In therapy stages the intimacy of psychotherapy, and more precisely the intimacy of psychoanalysis. Magnified by a magnifying glass effect, the series brings together in an interview what sometimes happens in several sessions, or after a long wait. If in the ordinary, the psychic movements expressed, of patients as well as of the psychoanalyst, are more discreet, it is indeed these same feelings which can present themselves. The theatricalization of exchanges, if we accept the principle, does not harm. It immediately makes the emotions expressed by patients sensitive – during the first episodes shame, anger, desire or duty are mixed. The quality of the acting of the actors contributes to the feeling of attending a real session, makes it possible to feel its dynamics and sometimes the intensity. Conversely, it is rare that a therapist is also a teacher (Freud, Freud, Freud…), the impression left is a little that of an excess of footnotes in a novel. The encounter between patient and analyst takes place without a third party: it is naturally in camera. It implies the possibility of expressing, without risk of judgment, what is authentic in itself, with someone to hear it. This license, rarely granted in social games, turns out to be a strange and often constructive experience under the conditions of the analysis, as suggested. In therapy.

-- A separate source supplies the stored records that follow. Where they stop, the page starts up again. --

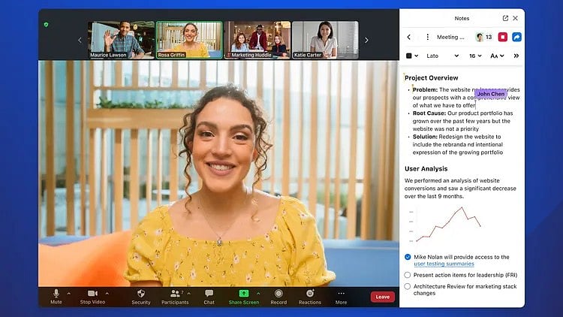The image size is (563, 317).
Task: Pop out the Notes panel into a window
Action: coord(505,18)
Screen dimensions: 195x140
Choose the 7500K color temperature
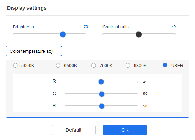(x=94, y=66)
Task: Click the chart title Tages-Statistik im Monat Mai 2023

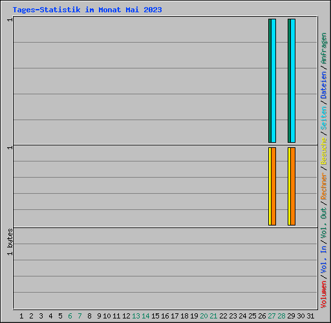Action: click(x=87, y=10)
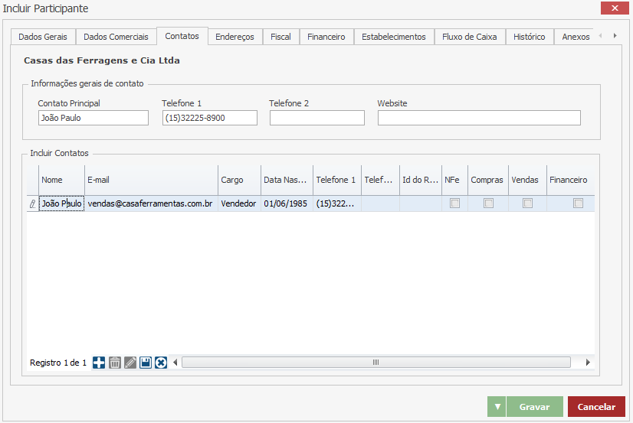Click into the Website input field
This screenshot has width=633, height=423.
[479, 118]
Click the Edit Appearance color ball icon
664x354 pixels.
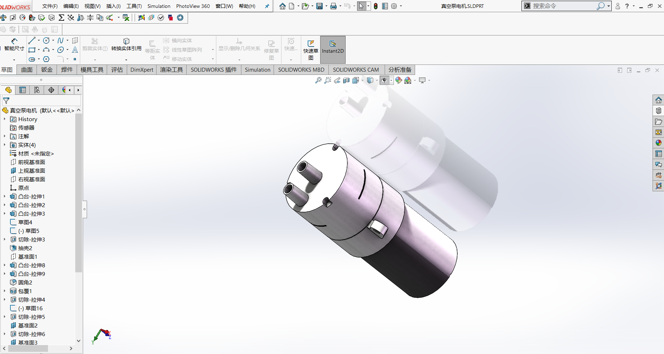point(398,81)
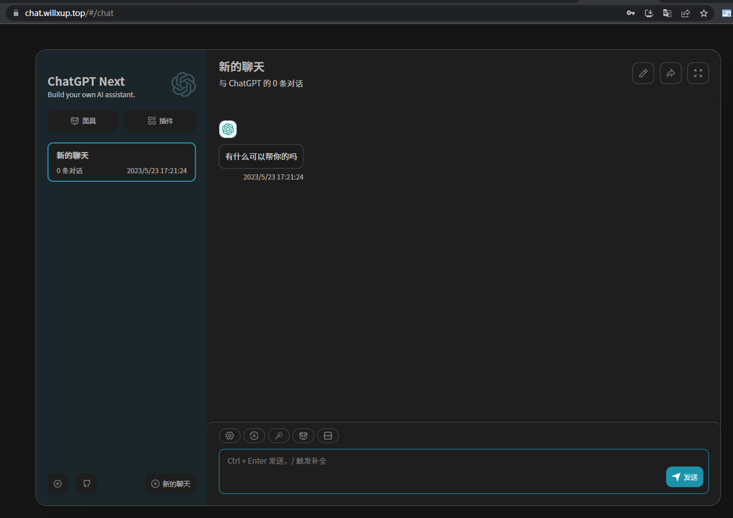The image size is (733, 518).
Task: Open prompt shortcuts with the magic wand icon
Action: [x=279, y=436]
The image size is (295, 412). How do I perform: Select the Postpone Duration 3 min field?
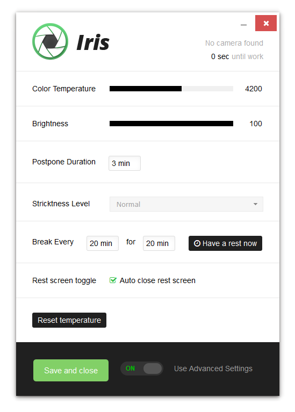[x=125, y=163]
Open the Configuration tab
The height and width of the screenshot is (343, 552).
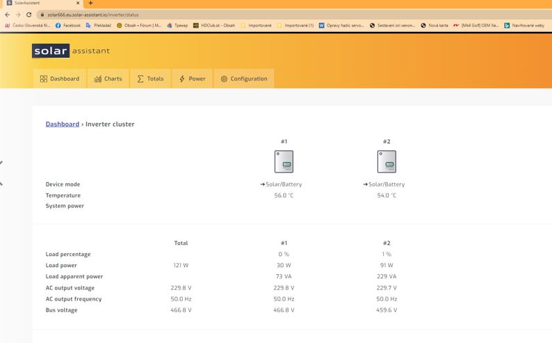pos(243,79)
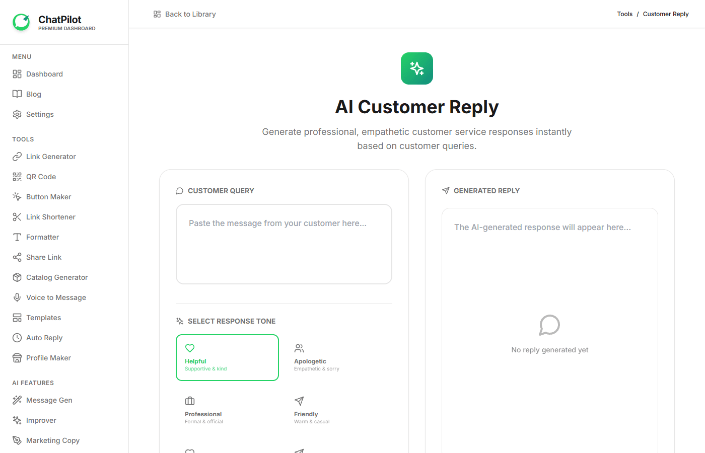Open the Voice to Message tool
This screenshot has width=705, height=453.
[x=55, y=297]
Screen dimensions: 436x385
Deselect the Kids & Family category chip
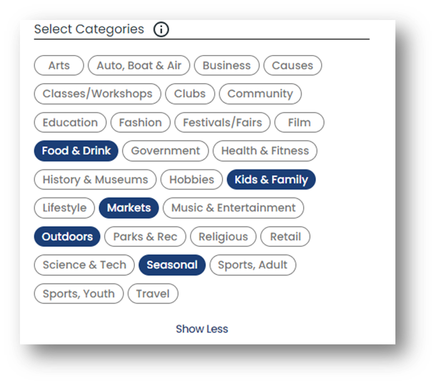pyautogui.click(x=271, y=179)
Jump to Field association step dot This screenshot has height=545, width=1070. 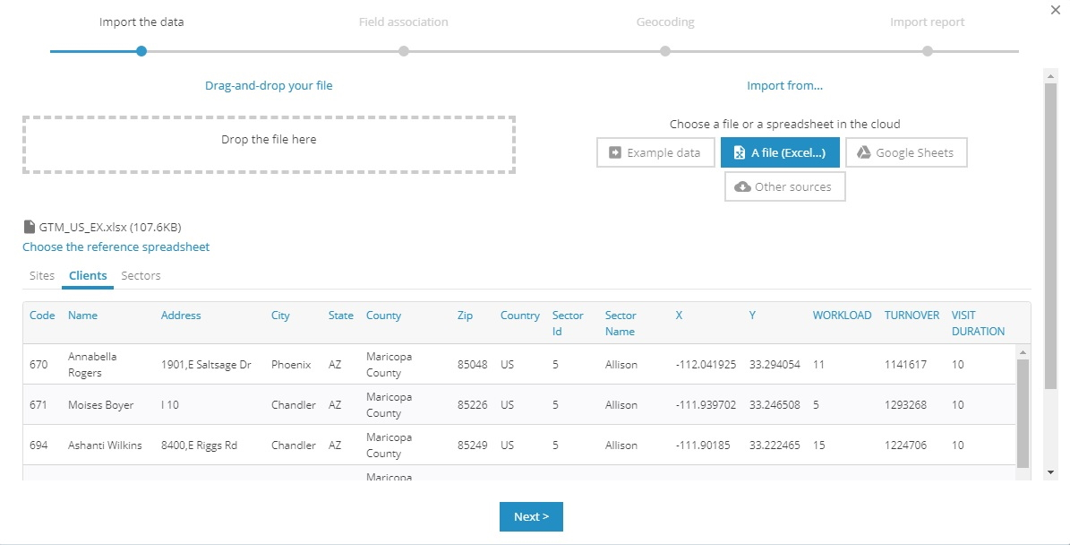(404, 51)
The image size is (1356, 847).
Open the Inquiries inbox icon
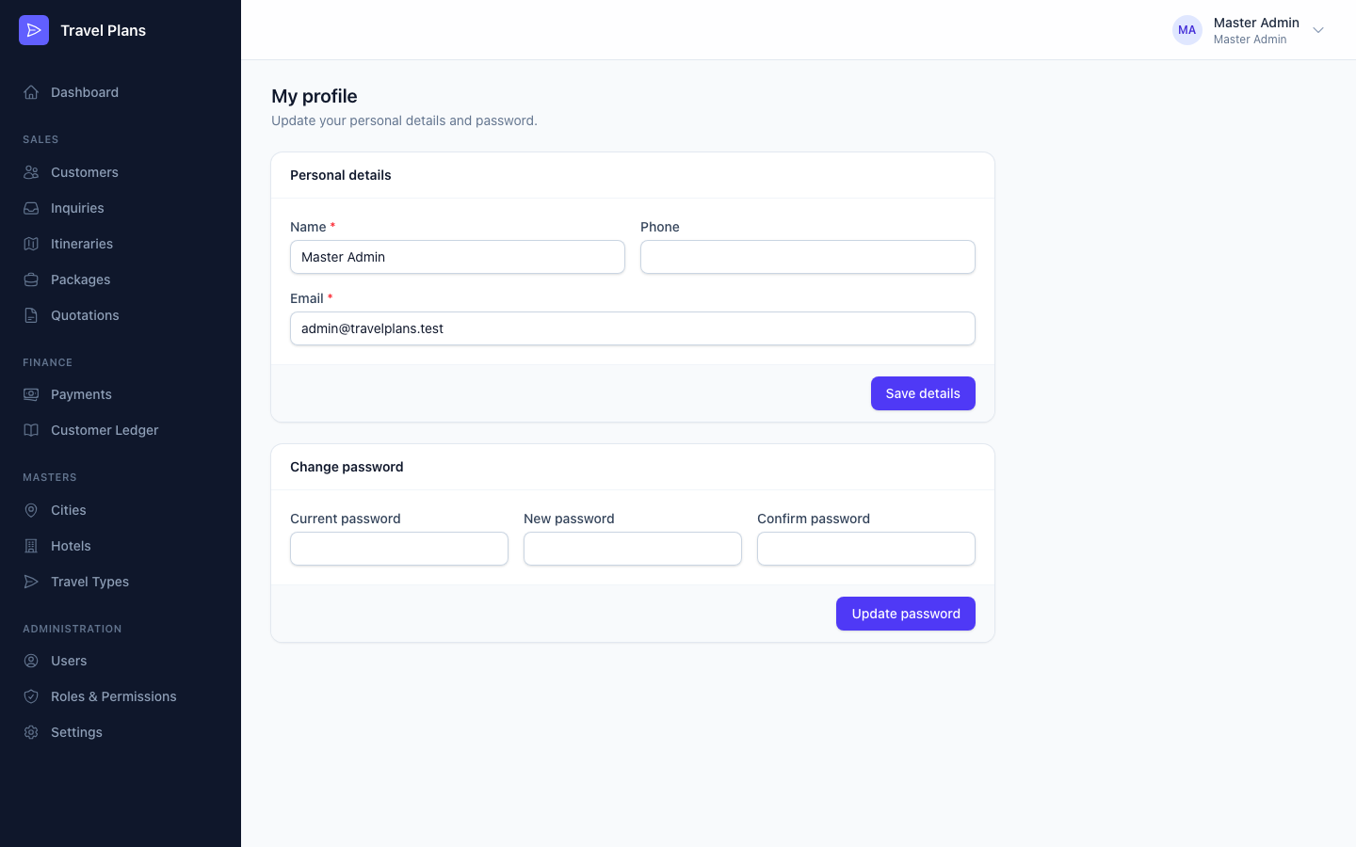[31, 208]
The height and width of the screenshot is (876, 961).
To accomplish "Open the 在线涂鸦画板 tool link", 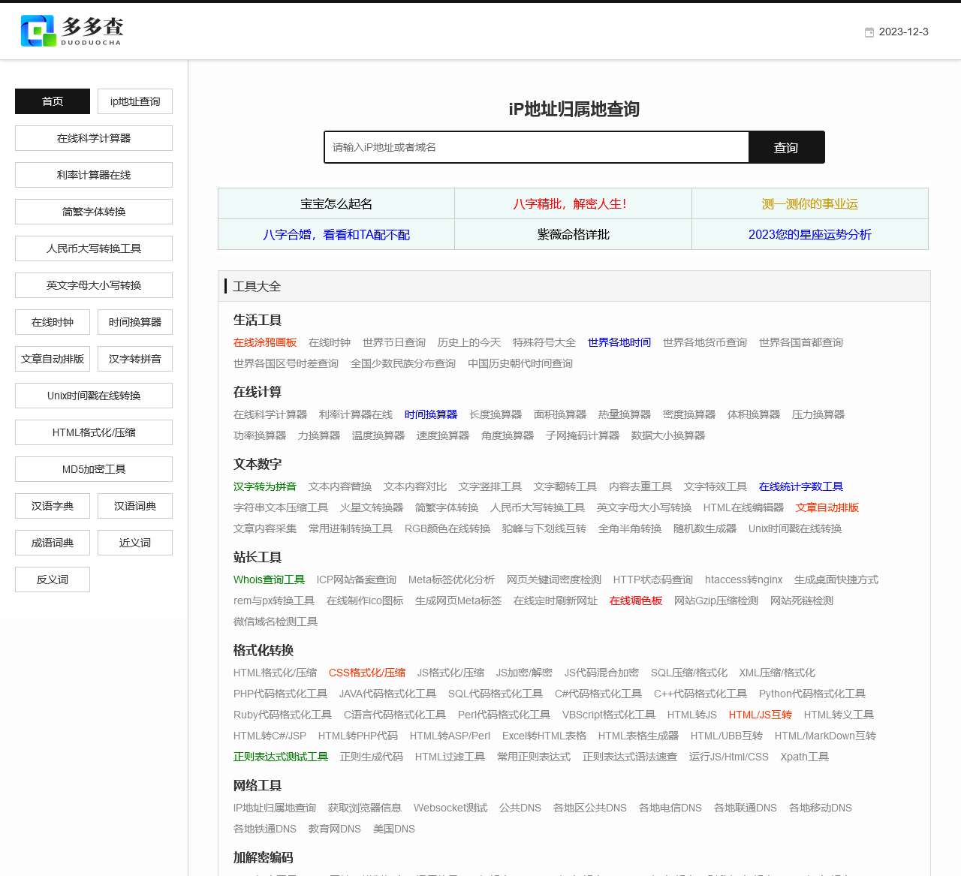I will [265, 342].
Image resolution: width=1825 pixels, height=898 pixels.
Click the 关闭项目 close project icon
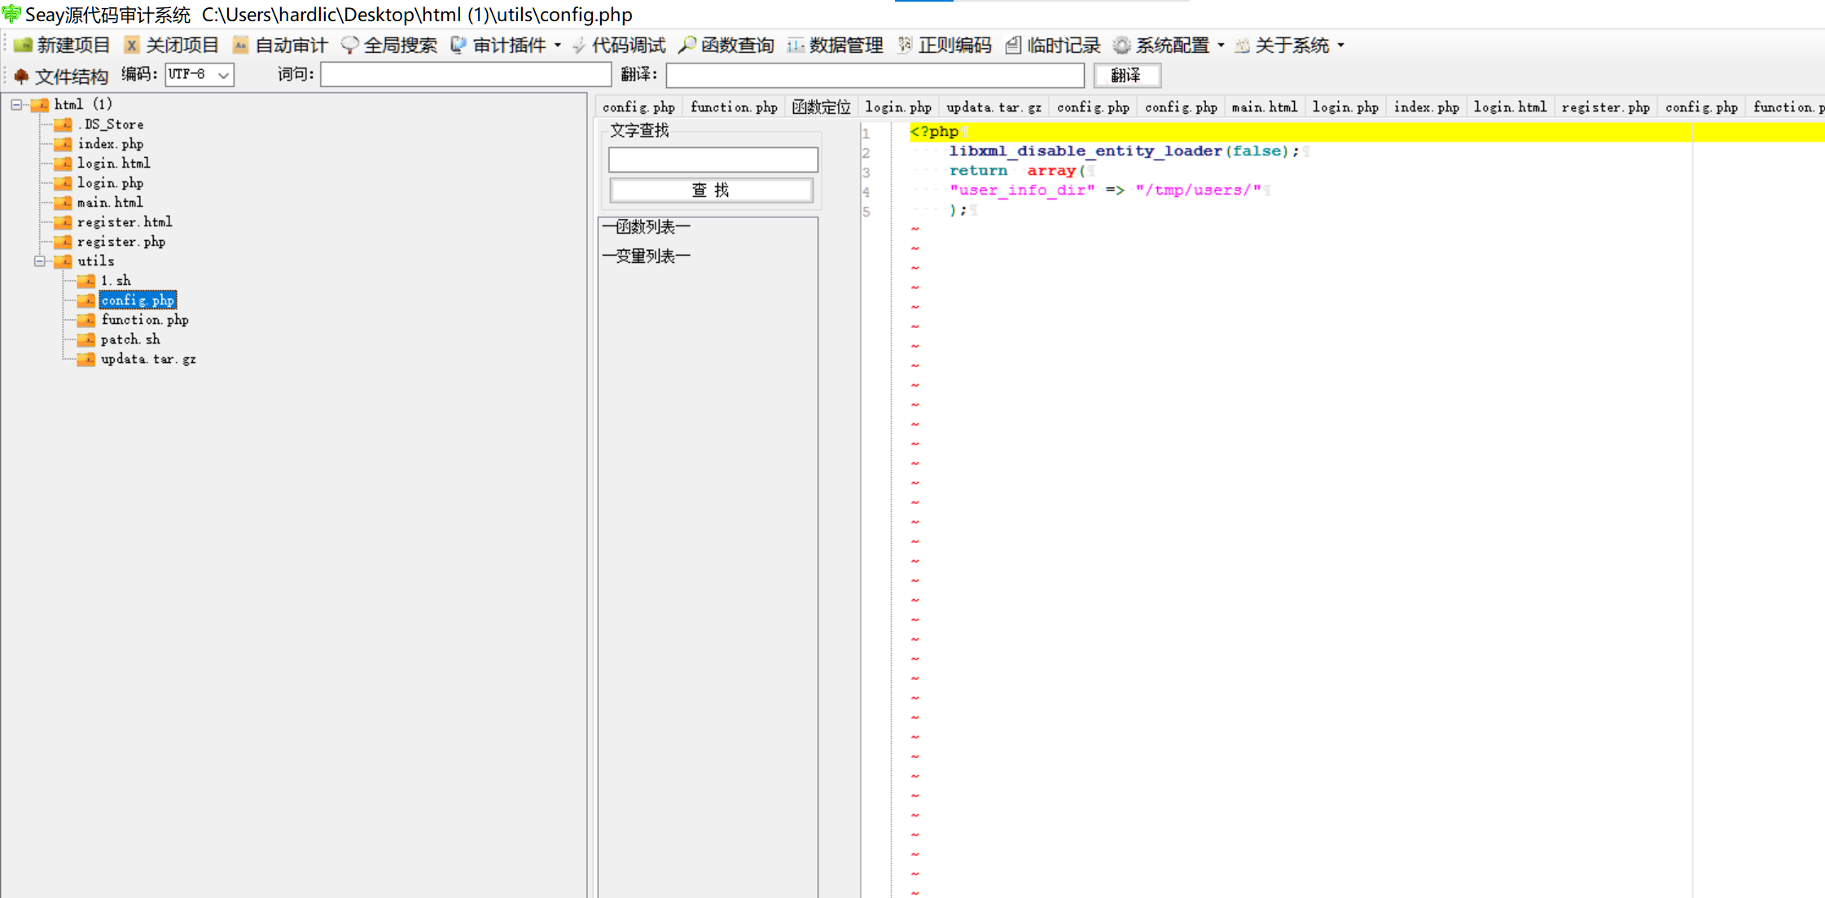(131, 45)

The first two episodes immediately hook private history to capital history, a History breaking in on November 13, 2015 in the 11th arrondissement of Paris. The dramatic events of this Friday evening affected a rather educated population, rather well-off and loving life. Behind the camera with the analyst, there is a sketched more than described cons-scene where young men shamelessly use the power to kill. The dialogues will let filter the abominable telephones ringing in the void, the awful smell of blood, the piling up of bodies, the silent dignity of the wounded, the fear of death and the courage of the survivors. Now it is not the unconscious of History that the series deals with, but the individual unconscious. History’s bloody and astonishing intrusion into individual history leads to the encounter of the affected surgeon and the traumatized police officer with the psychoanalyst.
What the series suggests is the interweaving of the intimate and the audience, each opening onto their own stage. What she also shows, through the experience of psychoanalysis, is the intelligence of humans and their thirst for life. What it evokes is the extraordinary diversity of reactions. What it allows us to think about is the reducing risk of objective approaches in which the vitality and complexity of the person cannot be expressed. What she invites is respect for others and reconsideration of psychotherapeutic practices, including psychoanalysis. It also shows the psychoanalyst, having used analysis for himself, exposed in knowledge to his own vulnerability, highlighted by the supervision sessions with another practitioner. The faults and feelings of the psychoanalyst, enigmatic for the patient, are revealed by the artifice of fiction. The whole series is thus a look, fortunately respectful, on the intimate, in an ordinarily impossible position: that of a third gaze at the heart of the psychoanalytic session.